DSC_BIRCH: Balanced Iterative Reducing Clustering using Hierarchies
Description
BIRCH builds a balanced-tree of Clustering Features (CFs) to summarize the stream.
A CF is a tuple (n, LS, SS) which represents a cluster by storing the number of elements (n), their linear sum (LS) and their squared sum (SS).
Each new observation descends the tree by following its closest CF until a leaf node is reached.
It is either merged into its closest leaf-CF or inserted as a new one.
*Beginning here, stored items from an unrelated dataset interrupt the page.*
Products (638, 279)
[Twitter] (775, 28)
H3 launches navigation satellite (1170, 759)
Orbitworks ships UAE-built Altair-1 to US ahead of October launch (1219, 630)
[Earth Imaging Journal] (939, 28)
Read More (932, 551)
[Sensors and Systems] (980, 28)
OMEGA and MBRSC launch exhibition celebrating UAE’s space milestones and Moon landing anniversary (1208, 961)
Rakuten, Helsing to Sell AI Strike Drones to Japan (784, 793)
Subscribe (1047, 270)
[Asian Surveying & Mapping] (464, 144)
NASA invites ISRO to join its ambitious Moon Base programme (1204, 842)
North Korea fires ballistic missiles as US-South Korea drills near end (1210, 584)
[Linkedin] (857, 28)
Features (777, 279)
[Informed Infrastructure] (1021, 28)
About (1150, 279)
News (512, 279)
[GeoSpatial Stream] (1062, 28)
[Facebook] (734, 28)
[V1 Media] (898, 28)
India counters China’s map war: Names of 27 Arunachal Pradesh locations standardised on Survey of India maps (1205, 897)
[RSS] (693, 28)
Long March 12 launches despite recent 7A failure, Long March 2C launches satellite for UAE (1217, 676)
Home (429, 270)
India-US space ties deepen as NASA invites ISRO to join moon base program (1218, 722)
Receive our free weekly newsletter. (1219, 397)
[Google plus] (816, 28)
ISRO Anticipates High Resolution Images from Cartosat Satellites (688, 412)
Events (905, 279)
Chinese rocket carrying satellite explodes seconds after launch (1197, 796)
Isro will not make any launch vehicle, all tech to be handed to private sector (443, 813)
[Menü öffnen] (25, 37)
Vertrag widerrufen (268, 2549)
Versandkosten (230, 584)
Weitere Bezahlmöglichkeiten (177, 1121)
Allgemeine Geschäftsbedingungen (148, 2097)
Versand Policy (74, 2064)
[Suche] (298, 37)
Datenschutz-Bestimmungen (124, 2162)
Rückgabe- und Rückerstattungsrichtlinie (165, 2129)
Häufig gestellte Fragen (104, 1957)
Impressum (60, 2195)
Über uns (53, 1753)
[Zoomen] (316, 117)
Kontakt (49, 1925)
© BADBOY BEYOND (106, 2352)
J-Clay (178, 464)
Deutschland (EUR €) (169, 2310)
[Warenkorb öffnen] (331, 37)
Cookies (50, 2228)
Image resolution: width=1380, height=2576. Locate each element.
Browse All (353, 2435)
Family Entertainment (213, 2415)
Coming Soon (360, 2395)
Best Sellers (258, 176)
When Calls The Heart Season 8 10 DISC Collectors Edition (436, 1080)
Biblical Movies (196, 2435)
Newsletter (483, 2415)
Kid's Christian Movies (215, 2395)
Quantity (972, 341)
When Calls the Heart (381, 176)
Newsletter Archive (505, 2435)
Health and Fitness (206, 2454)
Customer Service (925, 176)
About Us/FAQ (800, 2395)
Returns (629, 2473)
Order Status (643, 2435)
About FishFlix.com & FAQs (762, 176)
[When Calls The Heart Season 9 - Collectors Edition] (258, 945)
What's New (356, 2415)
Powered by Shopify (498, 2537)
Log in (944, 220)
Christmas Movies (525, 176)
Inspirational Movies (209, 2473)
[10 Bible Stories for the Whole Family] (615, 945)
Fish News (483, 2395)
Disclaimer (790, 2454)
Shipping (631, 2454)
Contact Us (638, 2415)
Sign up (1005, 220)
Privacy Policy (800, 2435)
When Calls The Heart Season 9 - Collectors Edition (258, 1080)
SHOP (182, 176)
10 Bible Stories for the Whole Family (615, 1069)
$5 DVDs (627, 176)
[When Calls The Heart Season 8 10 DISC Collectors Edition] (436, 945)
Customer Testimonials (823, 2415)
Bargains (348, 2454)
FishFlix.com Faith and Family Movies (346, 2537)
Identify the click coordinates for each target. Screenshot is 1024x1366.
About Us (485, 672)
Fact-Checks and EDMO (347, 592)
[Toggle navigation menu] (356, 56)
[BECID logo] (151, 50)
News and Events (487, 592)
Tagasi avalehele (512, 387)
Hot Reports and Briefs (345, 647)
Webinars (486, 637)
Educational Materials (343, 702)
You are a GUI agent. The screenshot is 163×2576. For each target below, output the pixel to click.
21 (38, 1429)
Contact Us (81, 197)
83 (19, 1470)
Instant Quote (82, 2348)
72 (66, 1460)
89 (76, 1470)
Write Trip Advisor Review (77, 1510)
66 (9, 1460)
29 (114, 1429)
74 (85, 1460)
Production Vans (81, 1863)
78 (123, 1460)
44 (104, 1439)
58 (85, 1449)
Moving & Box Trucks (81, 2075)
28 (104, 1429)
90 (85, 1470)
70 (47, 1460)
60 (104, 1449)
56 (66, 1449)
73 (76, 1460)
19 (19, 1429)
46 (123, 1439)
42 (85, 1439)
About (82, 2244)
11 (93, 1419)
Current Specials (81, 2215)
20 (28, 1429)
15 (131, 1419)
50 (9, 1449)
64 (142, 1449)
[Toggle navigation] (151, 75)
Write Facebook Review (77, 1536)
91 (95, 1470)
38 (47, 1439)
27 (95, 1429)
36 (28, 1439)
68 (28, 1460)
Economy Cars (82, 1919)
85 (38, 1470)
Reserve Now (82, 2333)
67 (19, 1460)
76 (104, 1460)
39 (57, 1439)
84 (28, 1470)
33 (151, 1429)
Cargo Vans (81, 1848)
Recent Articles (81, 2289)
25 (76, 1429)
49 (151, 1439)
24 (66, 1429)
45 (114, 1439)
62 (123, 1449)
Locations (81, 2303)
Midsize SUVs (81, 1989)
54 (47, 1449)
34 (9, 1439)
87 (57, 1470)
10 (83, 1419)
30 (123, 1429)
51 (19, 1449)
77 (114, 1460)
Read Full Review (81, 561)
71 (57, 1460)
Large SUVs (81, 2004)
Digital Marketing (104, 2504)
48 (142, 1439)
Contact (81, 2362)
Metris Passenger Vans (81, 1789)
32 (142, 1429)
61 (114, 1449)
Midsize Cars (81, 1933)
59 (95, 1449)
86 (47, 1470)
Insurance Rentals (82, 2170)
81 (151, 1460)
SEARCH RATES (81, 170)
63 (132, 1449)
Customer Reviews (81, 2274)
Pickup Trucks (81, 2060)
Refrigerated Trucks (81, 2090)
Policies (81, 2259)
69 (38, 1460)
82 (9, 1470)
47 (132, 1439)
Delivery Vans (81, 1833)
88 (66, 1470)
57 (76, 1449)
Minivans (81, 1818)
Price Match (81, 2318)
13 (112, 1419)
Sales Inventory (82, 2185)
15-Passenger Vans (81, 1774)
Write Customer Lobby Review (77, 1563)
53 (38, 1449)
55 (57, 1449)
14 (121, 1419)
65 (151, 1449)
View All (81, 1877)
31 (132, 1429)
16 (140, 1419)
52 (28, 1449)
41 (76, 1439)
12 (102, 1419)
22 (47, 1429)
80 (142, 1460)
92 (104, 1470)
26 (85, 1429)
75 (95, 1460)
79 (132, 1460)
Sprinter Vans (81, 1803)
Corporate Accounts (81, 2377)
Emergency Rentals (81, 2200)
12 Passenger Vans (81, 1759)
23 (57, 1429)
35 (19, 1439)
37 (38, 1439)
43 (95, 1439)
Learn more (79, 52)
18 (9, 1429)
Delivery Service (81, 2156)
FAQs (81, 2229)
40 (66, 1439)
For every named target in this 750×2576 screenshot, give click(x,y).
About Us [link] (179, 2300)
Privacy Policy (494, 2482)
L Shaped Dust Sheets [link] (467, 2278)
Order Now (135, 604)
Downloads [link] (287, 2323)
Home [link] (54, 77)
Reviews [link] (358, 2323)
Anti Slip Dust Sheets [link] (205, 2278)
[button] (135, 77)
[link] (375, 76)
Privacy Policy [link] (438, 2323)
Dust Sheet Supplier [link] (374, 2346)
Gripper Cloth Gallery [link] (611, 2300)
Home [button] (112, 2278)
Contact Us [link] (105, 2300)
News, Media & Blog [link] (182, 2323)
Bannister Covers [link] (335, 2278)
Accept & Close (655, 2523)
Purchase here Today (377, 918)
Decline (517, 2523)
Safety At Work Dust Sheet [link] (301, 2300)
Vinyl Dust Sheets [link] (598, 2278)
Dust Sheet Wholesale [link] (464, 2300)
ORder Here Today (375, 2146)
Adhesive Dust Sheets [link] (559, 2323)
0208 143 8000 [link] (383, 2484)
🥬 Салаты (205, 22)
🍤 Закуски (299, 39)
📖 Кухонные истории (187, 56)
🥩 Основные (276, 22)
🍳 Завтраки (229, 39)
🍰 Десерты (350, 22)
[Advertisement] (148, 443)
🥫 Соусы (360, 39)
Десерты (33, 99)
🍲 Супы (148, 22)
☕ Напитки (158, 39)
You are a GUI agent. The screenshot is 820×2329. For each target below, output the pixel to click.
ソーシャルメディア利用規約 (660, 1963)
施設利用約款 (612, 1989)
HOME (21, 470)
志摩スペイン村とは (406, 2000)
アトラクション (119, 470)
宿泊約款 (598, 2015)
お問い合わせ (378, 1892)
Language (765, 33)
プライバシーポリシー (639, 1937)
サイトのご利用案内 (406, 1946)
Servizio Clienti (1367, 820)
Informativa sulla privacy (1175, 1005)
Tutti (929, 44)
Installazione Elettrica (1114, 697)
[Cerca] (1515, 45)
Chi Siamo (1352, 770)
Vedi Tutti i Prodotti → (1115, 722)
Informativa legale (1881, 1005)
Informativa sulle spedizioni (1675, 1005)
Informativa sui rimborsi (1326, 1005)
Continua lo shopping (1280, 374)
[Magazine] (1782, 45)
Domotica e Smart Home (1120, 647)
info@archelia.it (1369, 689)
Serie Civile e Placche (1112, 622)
All leaf-CFs form the micro-clusters. Rebuilding the tree is realized by inserting all leaf-CF nodes into a new tree structure with an increased treshold.
treshold used to check whether a new datapoint can be absorbed or not
branching
branching factor (maximum amount of child nodes for a nonleaf node) of the CF-Tree.
maxLeaf
maximum number of entries within a leaf node
outlierThreshold
threshold for identifying outliers when rebuilding the CF-Tree
maxMem
memory limitation for the whole CFTree in bytes. Default is 0, indicating no memory restriction.
References
Zhang T, Ramakrishnan R and Livny M (1996), "BIRCH: An Efficient Data Clustering Method for Very Large Databases", In Proceedings of the 1996 ACM SIGMOD International Conference on Management of Data. Montreal, Quebec, Canada , pp. 103-114. ACM.
Zhang T, Ramakrishnan R and Livny M (1997), "BIRCH: A new data clustering algorithm and its applications", Data Mining and Knowledge Discovery. Vol. 1(2), pp. 141-182.